Pour certaines, le transfert a semblé plutôt bénéfique dans un premier temps. Dès leur première saison, Caroline Seger et Jessica Houara ont régulièrement été titularisées par Gérard Prêcheur. Tout comme elles, Christiane Endler, reconnue comme la meilleure portière du monde, a tiré son épingle du jeu après sa signature en 2021. Malgré une blessure qui l’aura tenue hors des terrains durant plusieurs mois et le retour de prêt de Sarah Bouhaddi, la capitaine du Chili a été très souvent utilisée.
Pour d’autres, comme Signe Bruun et Perle Morroni, arrivées la même année, les débuts furent plus mitigés. La Danoise, malgré 7 réalisations après 20 rencontres en seulement 4 titularisations, a été prêtée dès janvier 2022 à Manchester United au retour de blessure d’Ada Hegerberg et de prêt d’Eugénie Le Sommer. De son côté, la latérale gauche a réalisé un début de saison 2021-2022 intéressant avant de voir Selma Bacha s’imposer à son poste. Pire, l’ancienne Parisienne n’a pas été sélectionnée pour l’Euro 2022, Corinne Diacre lui préférant Sakina Karchaoui et sa rivale en club.
Et malgré des débuts prometteurs, dans une telle écurie où le recrutement se veut compétitif à chaque intersaison, rien n’est jamais acquis. Lors de sa deuxième saison, Jessica Houara, en plus d’avoir subi une rupture du ligament croisé du genou droit, a dû faire face à la concurrence de Lucy Bronze fraîchement débarquée de Manchester City. A l’inverse, Kheira Hamraoui, peu utilisée lors de sa première saison (2016-2017), a semblé profiter de l’arrivée de Reynald Pedros et du départ de Caroline Seger dès 2017 pour engranger du temps de jeu.
Ce succès mitigé des transferts de la capitale vers la capitale des Gaules, dans laquelle aucune joueuse n’est restée plus de deux saisons entre 2015 et 2021, pose également la question de l’intérêt de l’OL à enrôler les joueuses du rival.
Se renforcer ou affaiblir le rival ?
Si ces nombreux transferts permettent factuellement d’affaiblir sportivement le grand rival, ils offrent surtout à l’OL la possibilité de recruter des joueuses déjà familiarisées avec le championnat de France et de limiter leur temps d’adaptation.
A l’été 2016, le milieu lyonnais était essentiellement composé de joueuses offensives comme Dzsenifer Marozsan, Claire Lavogez ou encore Camille Abily.
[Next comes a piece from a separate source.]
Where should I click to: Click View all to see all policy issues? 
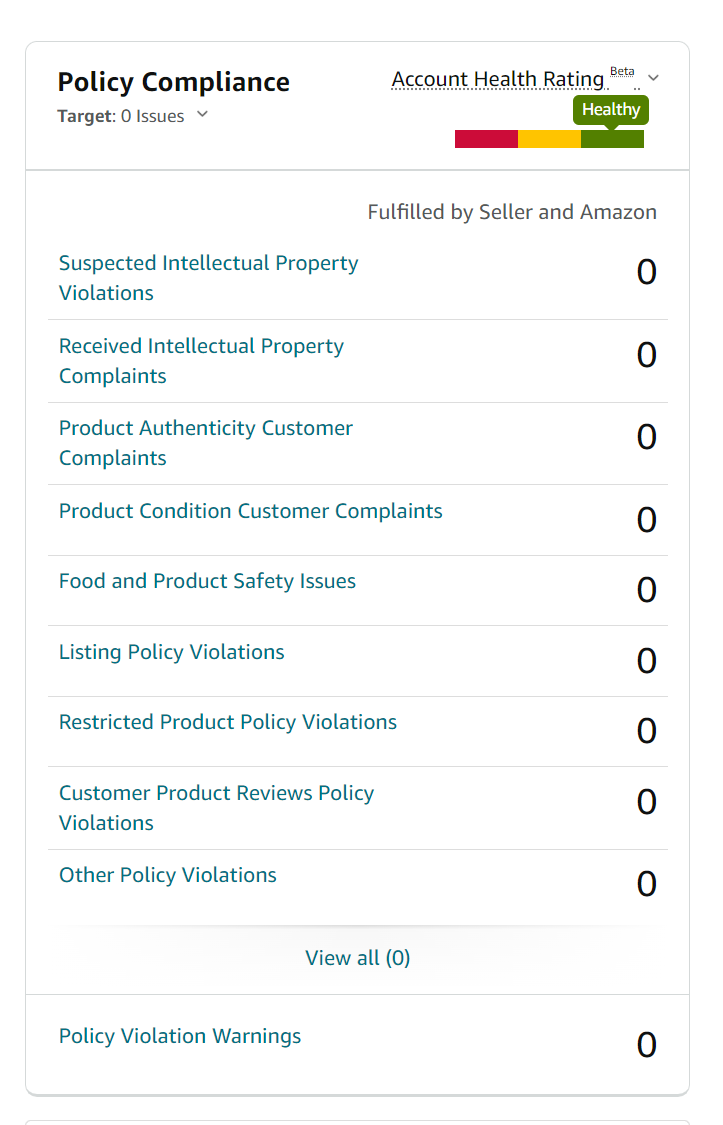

Pour pallier son manque de profils plus défensifs, l’OL a su habilement profiter des échéances contractuelles parisiennes et faire débarquer Caroline Seger et Kheira Hamraoui. Dans leur sillage, Kenza Dali venait numériquement compenser le départ en retraite de Louisa Nécib.
Outre la profondeur de banc, l’OL sait également enrôler des joueuses sur des postes où les excellents profils sont rares. Avec Jessica Houara (2016) et Christiane Endler (2021), l’OL a mis la main sur des joueuses au sommet de leur art et difficilement remplaçables pour Paris. Après le départ d’Houara, Paris a dû longtemps innover au poste d’arrière droit, avec tout d’abord Eve Périsset, formée au milieu de terrain, puis Ashley Lawrence, latérale gauche polyvalente.
Loin d’être une simple manœuvre de déstabilisation, la signature de Parisiennes à l’OL semble bel et bien s’inscrire dans une véritable stratégie de recrutement ciblée lui permettant d’être des plus compétitifs sur tous les tableaux. Entre 2015 et 2021, les Fenottes ont réalisé quatre triplé Ligue des champions, championnat et coupe de France (2016, 2017, 2019, 2020). Un palmarès qui parle de lui-même.